* [TASK ITEM] Return each line from the listing below that contains the word "click". Case counts, so only matches with the same capitalization qualify.

* [GIVEN RECORDS]
=== Begin Enclosure ===

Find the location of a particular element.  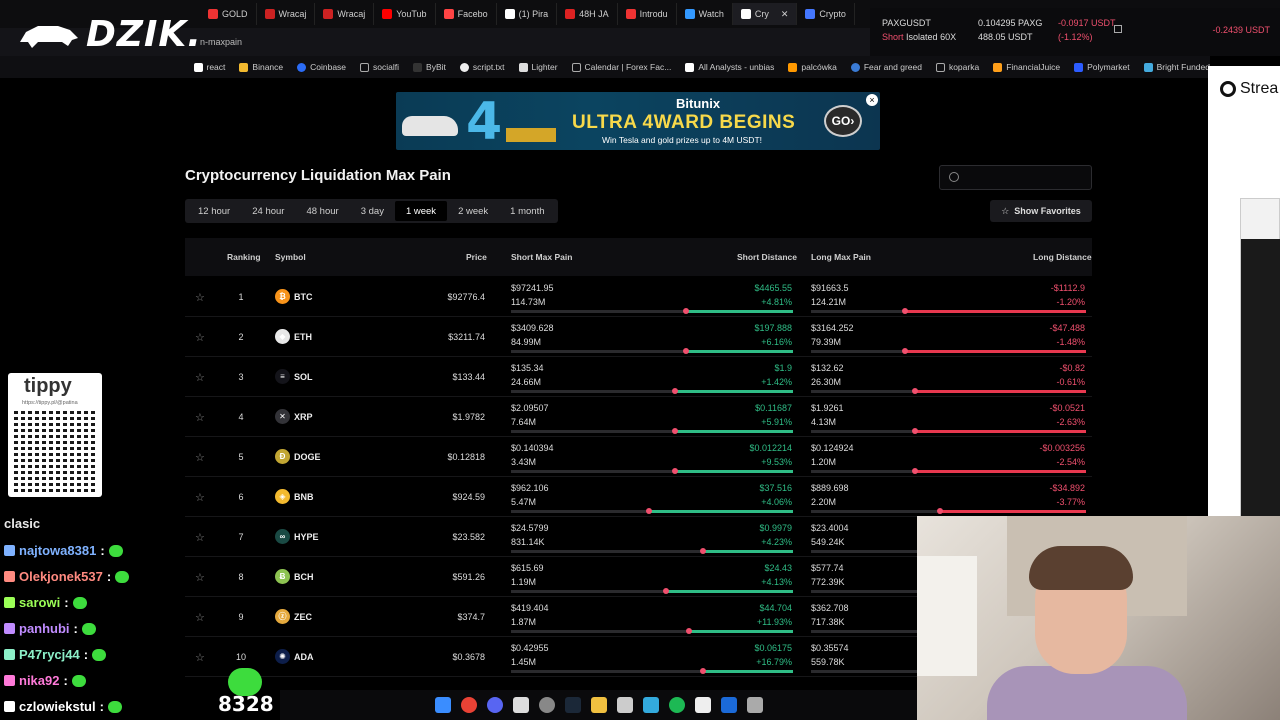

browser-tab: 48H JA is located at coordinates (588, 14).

=== End Enclosure ===
=== Begin Enclosure ===

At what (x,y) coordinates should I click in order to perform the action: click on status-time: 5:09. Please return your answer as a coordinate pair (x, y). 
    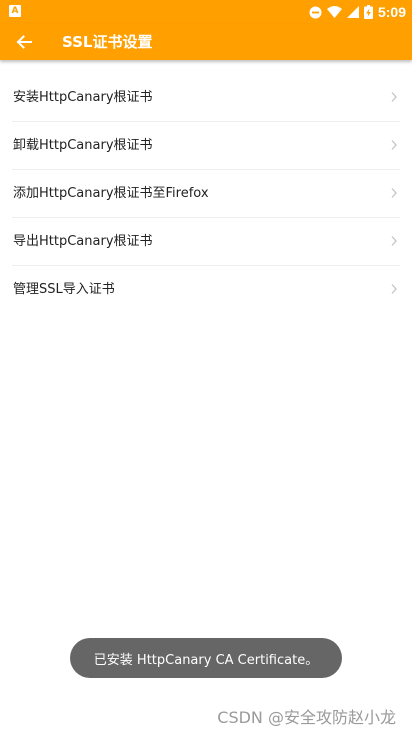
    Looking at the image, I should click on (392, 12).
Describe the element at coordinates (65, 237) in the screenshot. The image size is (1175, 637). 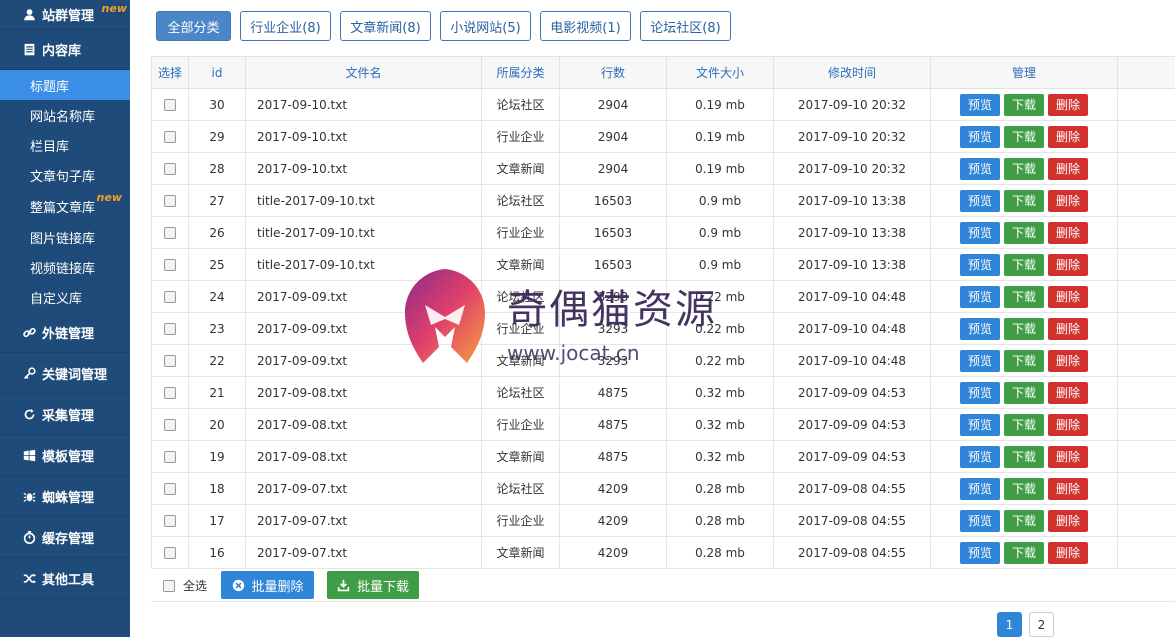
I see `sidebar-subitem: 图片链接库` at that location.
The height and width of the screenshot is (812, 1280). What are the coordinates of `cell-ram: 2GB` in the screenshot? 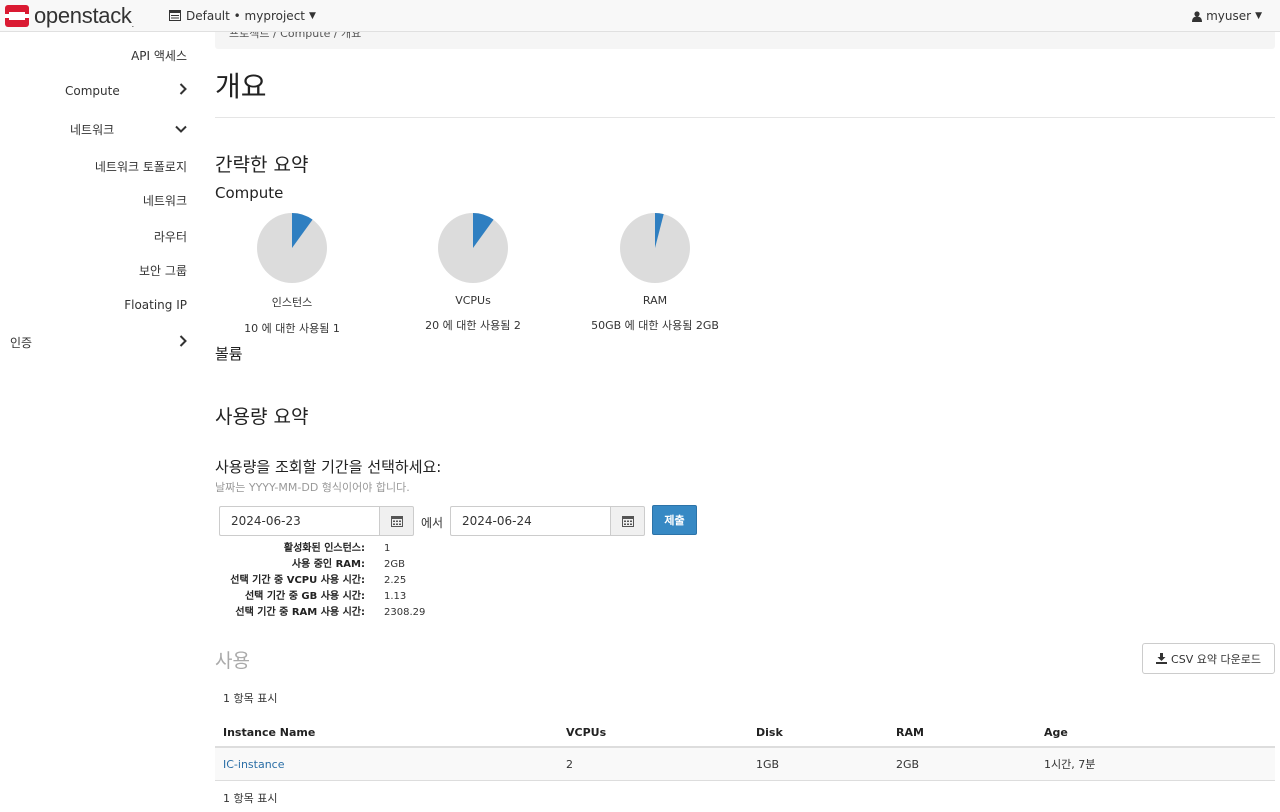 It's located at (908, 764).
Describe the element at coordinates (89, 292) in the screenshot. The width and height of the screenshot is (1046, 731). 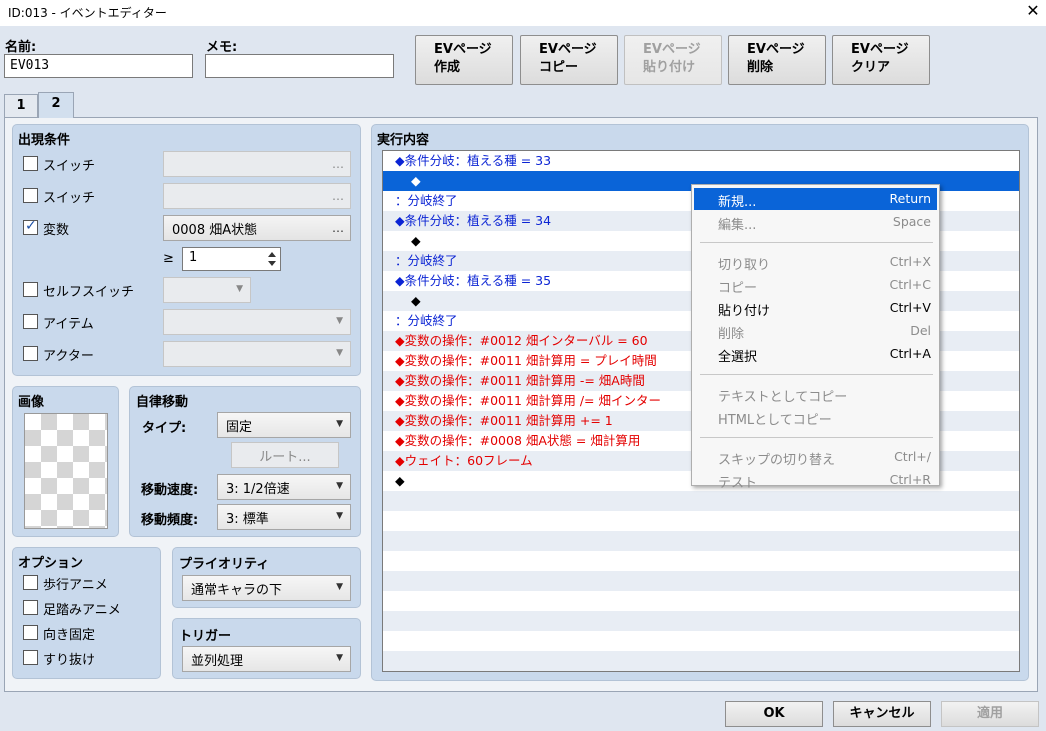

=== End Enclosure ===

* [FINISHED TASK]
At what (x,y) coordinates should I click in order to perform the action: click on status-time: 5:09. Please return your answer as a coordinate pair (x, y). 
    Looking at the image, I should click on (392, 12).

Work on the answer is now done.